Dear Cleo 18 04 22

Dearest  Cleo

It is a long time since I wrote, it was good to see you today and give you some of the highlights and I will take time now and fill in some of the details.

It all started around three or four weeks ago at the invitation of the course workbook to produce an Artist’s book. I fill loads of books with drawings, they are called sketchbooks, but this was not what the workbook wanted, it requested a book about something that elapses over time.

I had the sketchbooks of both my holidays in Florence and Venice both elapsed over time but neither could compare with Botticelli’s drawings for The Divine Comedy

The true definition of an artist book is somewhat elusive and is probably better explained by example so that you can get the feel of it before I explain my own solution.

The original artists books were religious I am thinking now of the early middle ages a whole monastery of talented monks would spend years to produce The Book of Kells. It was a strictly limited edition but it was a book and it was about something that elapses over time, namely the Four Gospels, it is quite a big book but then it would be having taken a monastery full of monks years to make.

Books back then were very precious objects because they were a serious undertaking to produce before printing was invented, imagine how long it would take you to write a 200 page novel with a pen and illuminate lots of the letters, even if you had a monastery full of monks or nuns to help.

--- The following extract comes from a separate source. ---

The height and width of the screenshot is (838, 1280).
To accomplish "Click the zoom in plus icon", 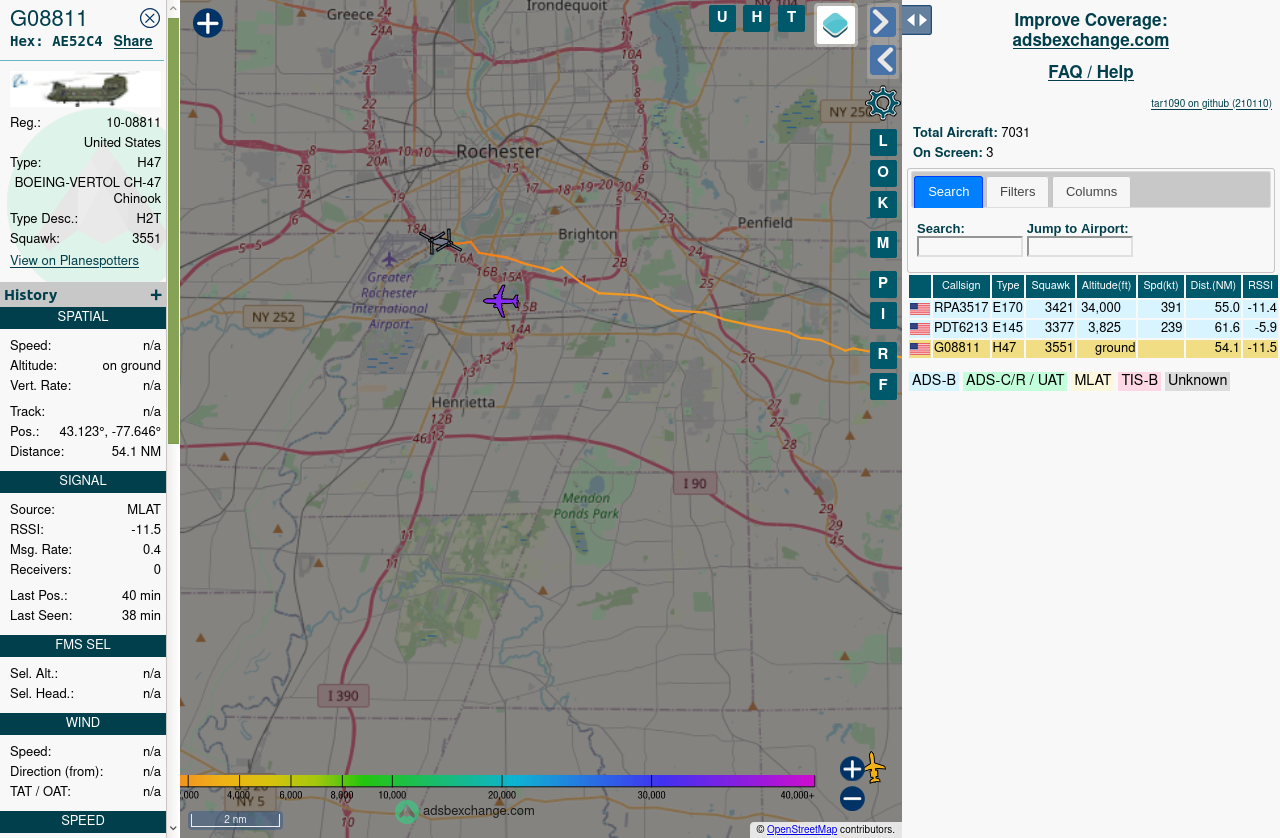I will point(852,769).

Any nobleman or woman worth the title had a book, they were little more than comics, a book of hours would have twelve pages of writing and twelve paintings, nobody read in bed because electricity hadn’t been invented so twelve would fill the waking hours of the day. A book of months similarly had twenty four pages, because Julius had already invented July.

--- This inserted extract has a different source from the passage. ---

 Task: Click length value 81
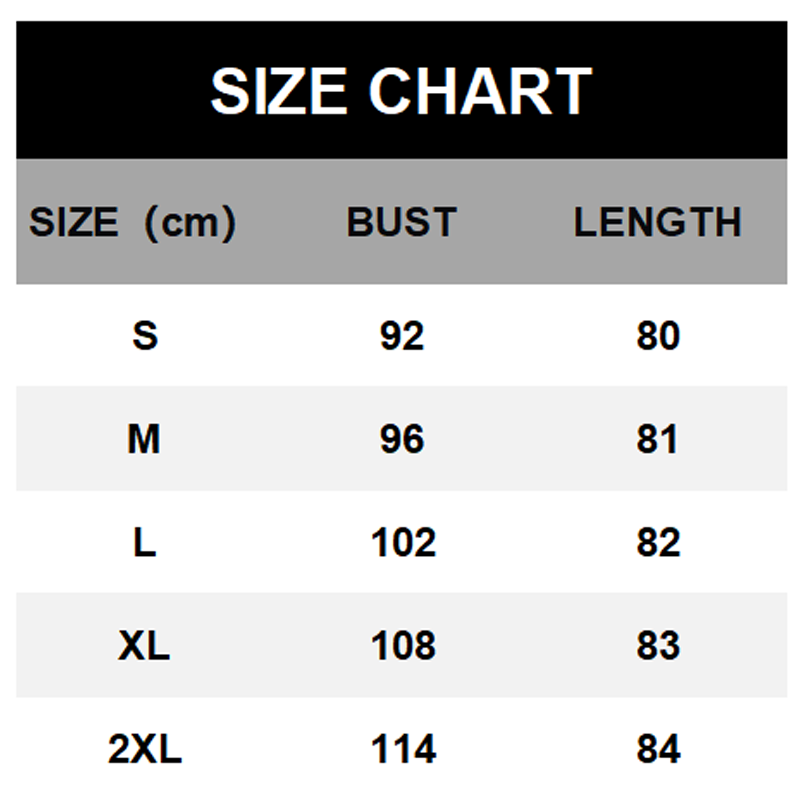[x=658, y=439]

All surviving examples of these books are precious and are stored in museums or galleries.

Then printing arrived, at first wood block printing and engraving and later words. Botticelli in the late fifteenth century was at the vanguard of this invention and so produced some of the illustrations for a printed book of Dante’s The Divine Comedy. Botticelli produced nineteen illustrations for nineteen of the hundred Cantos, it took him ten years, a monastery of monks would have come in handy and would have maybe completed the task.

I will continue with the artists book tomorrow, in the meantime sleep tight in the secure knowledge that I am back on the horse.